Over the past decades, significant progress has been made in the understanding of non-small cell lung cancer (NSCLC) biology and tumor progression mechanisms, resulting in the development of novel strategies for early detection and wide-ranging care approaches. Since their introduction, over 20 years ago, targeted therapies with tyrosine kinase inhibitors (TKIs) have revolutionized the treatment landscape for NSCLC. Nowadays, targeted therapies remain the gold standard for many patients, but still they suffer from many adverse effects, including unexpected toxicity and intrinsic acquired resistance mutations, which lead to relapse. The adoption of immune checkpoint inhibitors (ICIs) in 2015, has offered exceptional survival benefits for patients without targetable alterations. Despite this notable progress, challenges remain, as not all patients respond favorably to ICIs, and resistance to therapy can develop over time. A crucial factor influencing clinical response to immunotherapy is the tumor microenvironment (TME). The TME is pivotal in orchestrating the interactions between neoplastic cells and the immune system, influencing tumor growth and treatment outcomes.
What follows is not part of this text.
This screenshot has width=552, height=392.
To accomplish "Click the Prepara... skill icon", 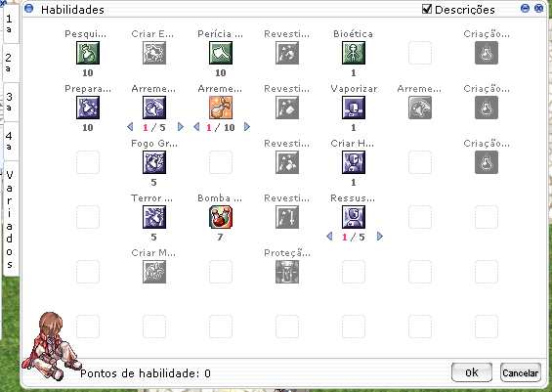I will point(88,108).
Research on TME in lung cancer has revealed a complex and dynamic interplay between immune suppressive and immune activating cues. In this review, we discuss how the understanding of this intricate relationship is crucial for the success of immunotherapy and survey the current state of immunotherapy intervention, with a focus on forthcoming and promising chimeric antigen receptor (CAR) T cell therapies in NSCLC. The TME sets major obstacles for CAR-T therapies, creating conditions that suppress the immune response, inducing T cell exhaustion. To enhance treatment efficacy, specific efforts associated with CAR-T cell therapy in NSCLC, should definitely focus TME-related immunosuppression and antigen escape mechanisms, by combining CAR-T cells with immune checkpoint blockades.